In a new study published in Immunity on January 26, researchers from the Institute of Biophysics of the Chinese Academy of Sciences and the Beijing Institute for Life Sciences, uncovered the precise mechanism by which cytotoxic lymphocyte-derived GZMA induces target cell pyroptosis.
The researchers first discovered that GZMA binds to the C-terminal autoinhibitory domain of GSDMB with high affinity, forming a stable enzyme-substrate complex. Then, they determined the crystal structure of the GZMA-GSDMB C-terminal domain complex.
This structure clearly shows that GZMA engages two GSDMB C-terminal domains symmetrically in a dimeric configuration. The groove along the dimer interface acts as an exosite, spatially separated from the GZMA catalytic center, and specifically recognizes the binding site on GSDMB formed by the L1 and L2 loops.

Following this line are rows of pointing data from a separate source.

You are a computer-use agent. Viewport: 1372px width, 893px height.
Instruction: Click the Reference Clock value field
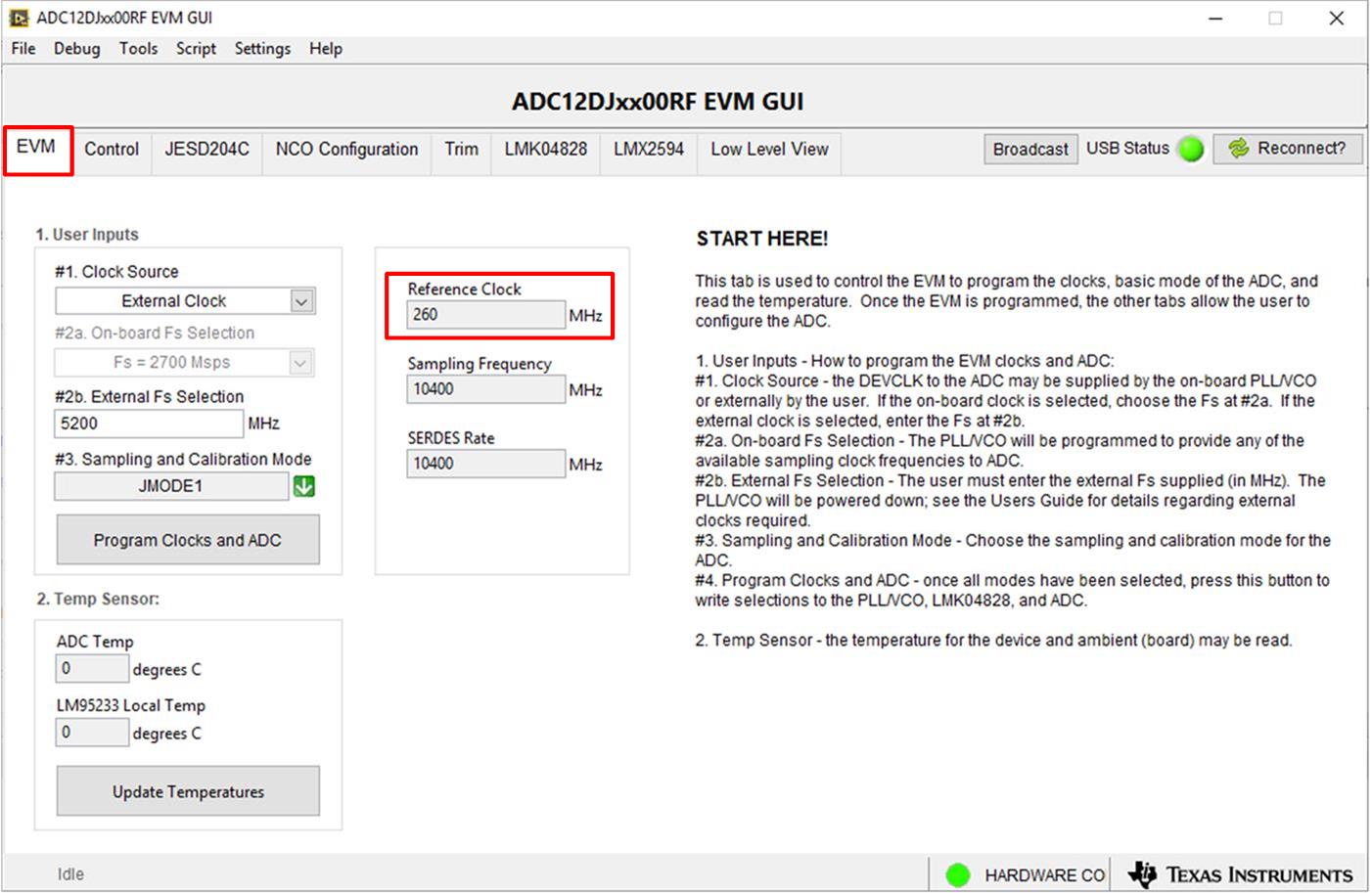point(485,315)
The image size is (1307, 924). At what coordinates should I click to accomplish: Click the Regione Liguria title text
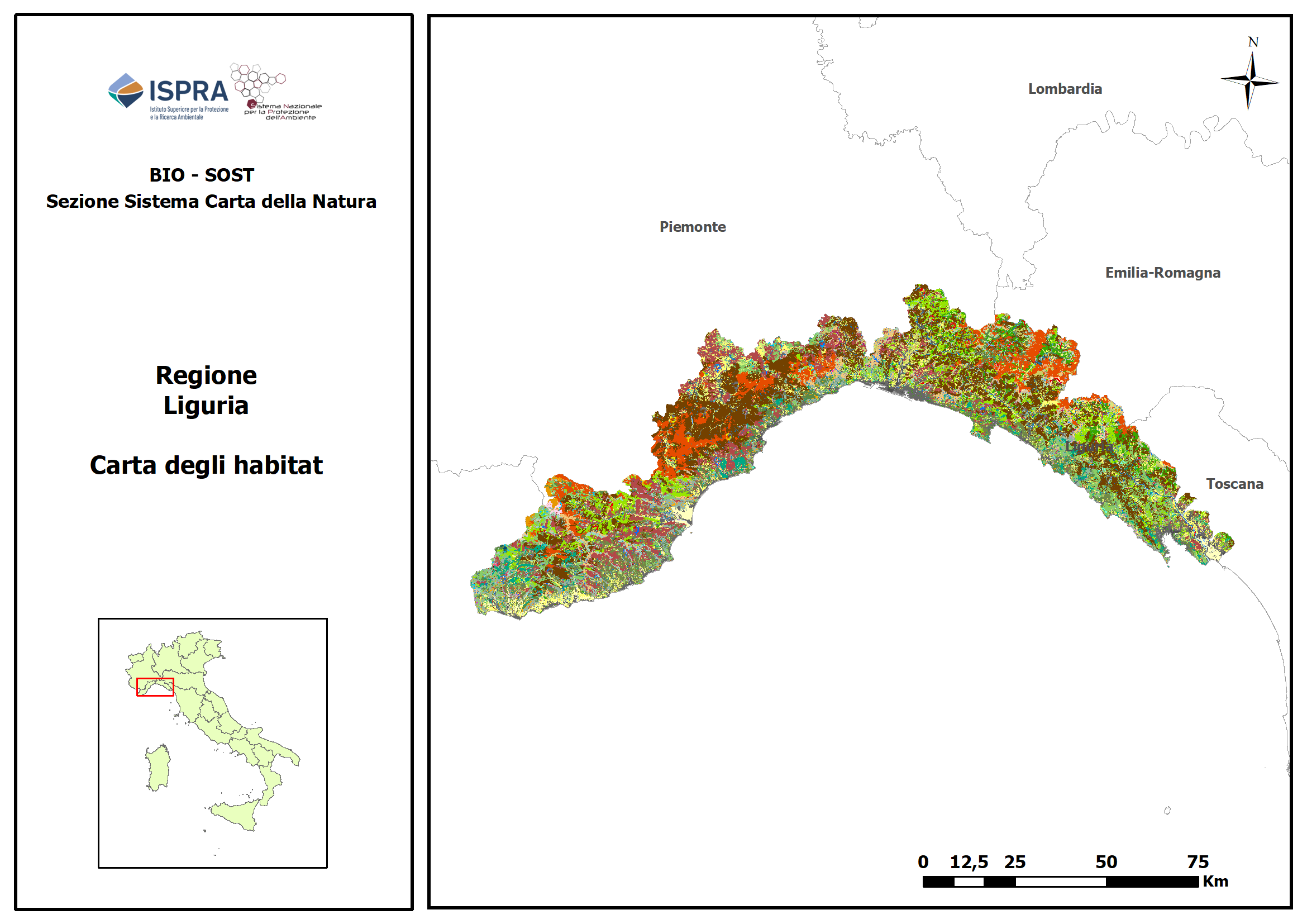[x=206, y=390]
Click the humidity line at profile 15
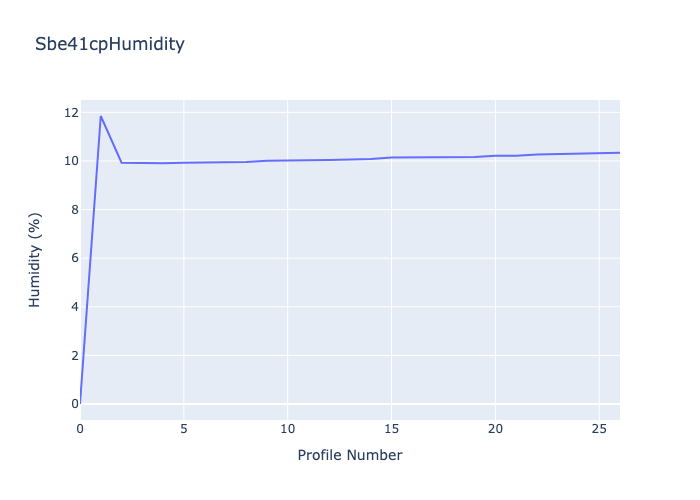This screenshot has width=700, height=500. point(391,157)
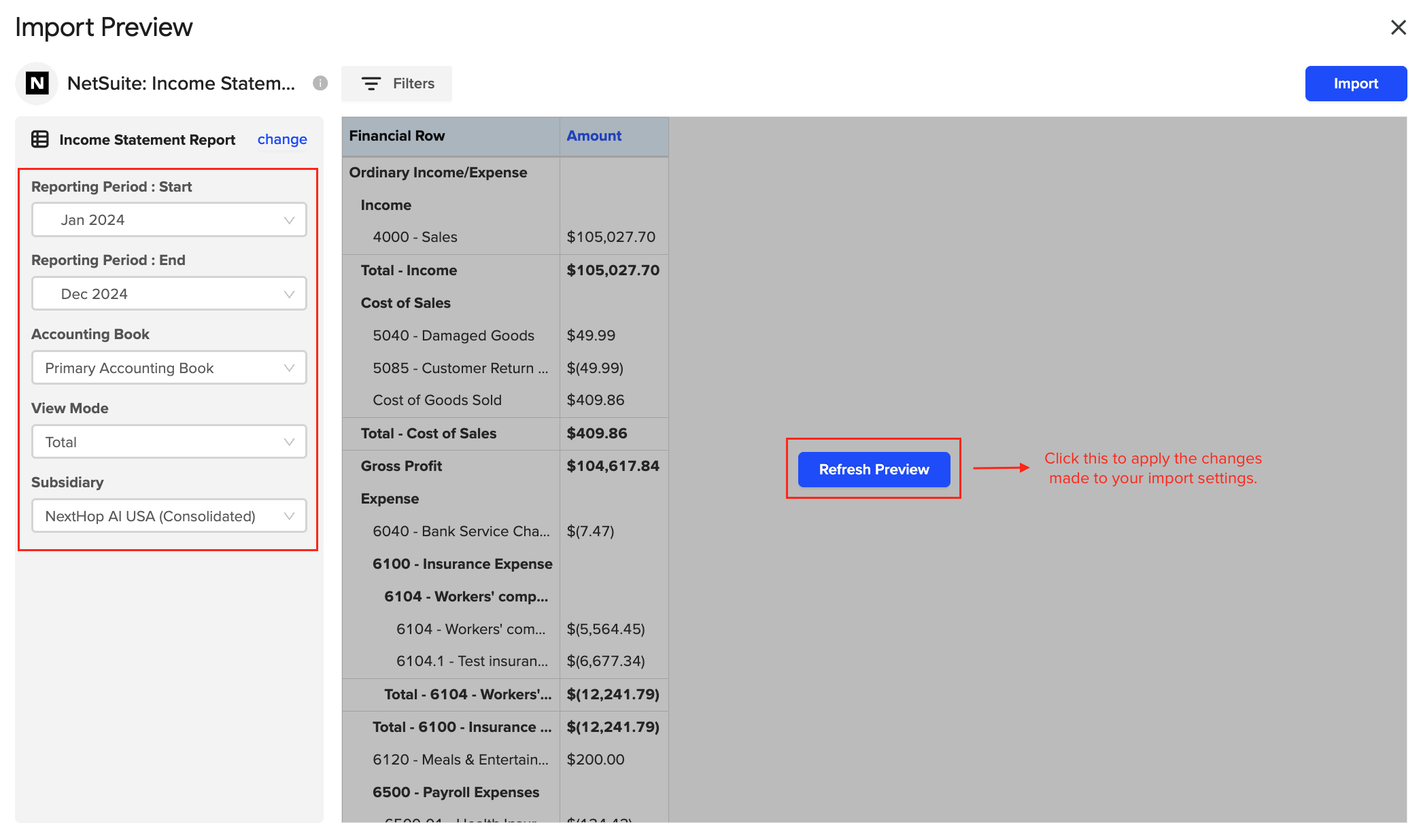
Task: Click change next to Income Statement Report
Action: (x=281, y=139)
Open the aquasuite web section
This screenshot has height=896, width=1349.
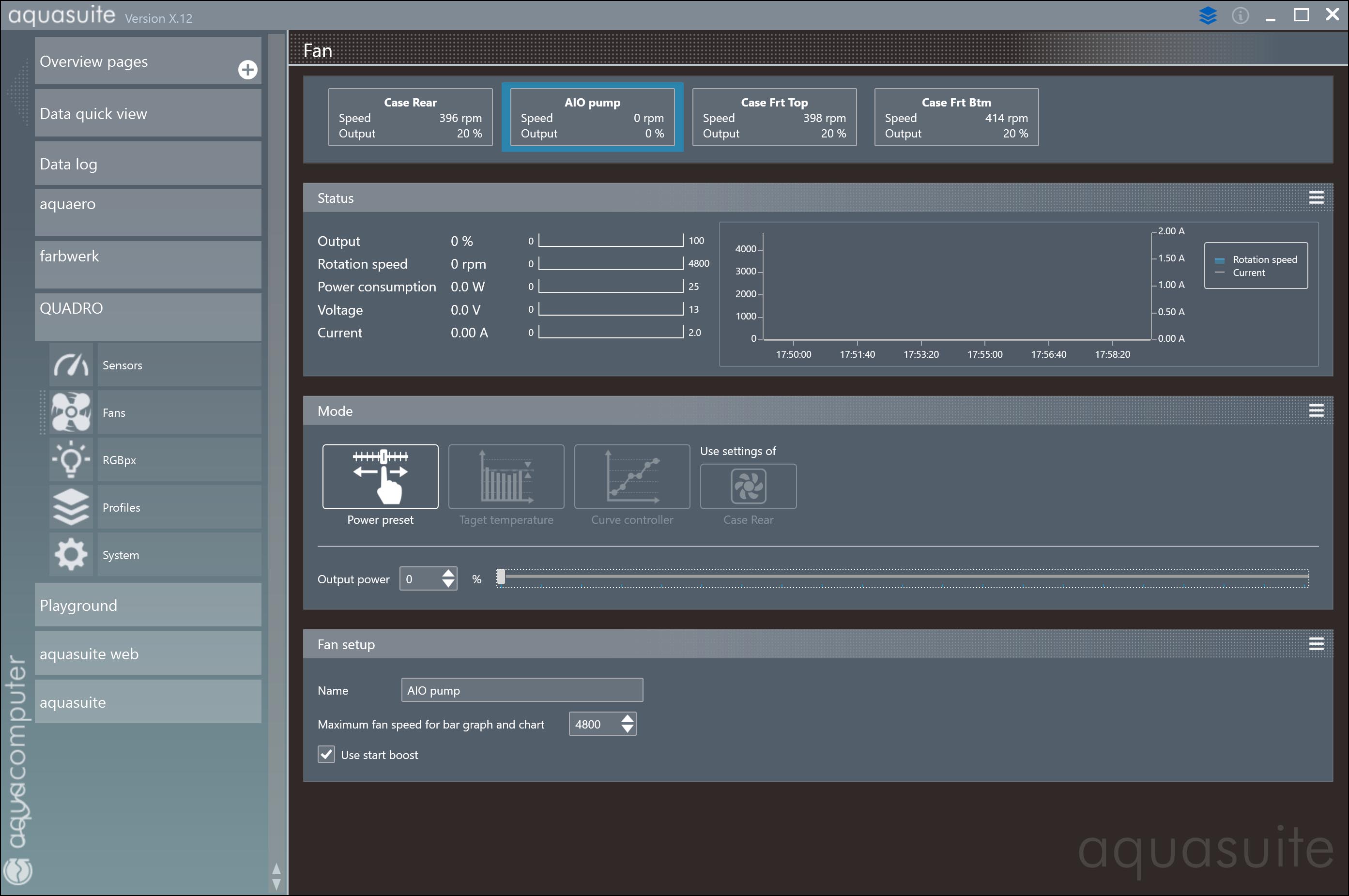[x=148, y=653]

Structural superposition of the full-length autoinhibited GSDMB onto the complex reveals that exosite-mediated recognition positions the cleavage site (Lys244) at the linker between the two GSDMB domains in close proximity to the catalytic center of one GZMA protomer, enabling highly specific proteolytic cleavage of GSDMB.
Since exosite formation strictly depends on GZMA dimerization, mutational and functional analyses demonstrated that disrupting dimer formation or impairing the exosite at the dimer interface eliminates GZMA's ability to recognize and cleave GSDMB. Consequently, this prevents GSDMB-dependent pyroptosis.
The study also showed that although mouse GZMA maintains conserved dimeric architecture and catalytic machinery, its exosite contains altered key residues necessary for GSDMB recognition, resulting in loss of specificity and efficient cleavage toward GSDMB. Rationally re-engineering the exosite of mouse GZMA conferred robust activity toward GSDMB, enabling efficient cleavage and activation of the pyroptotic effector.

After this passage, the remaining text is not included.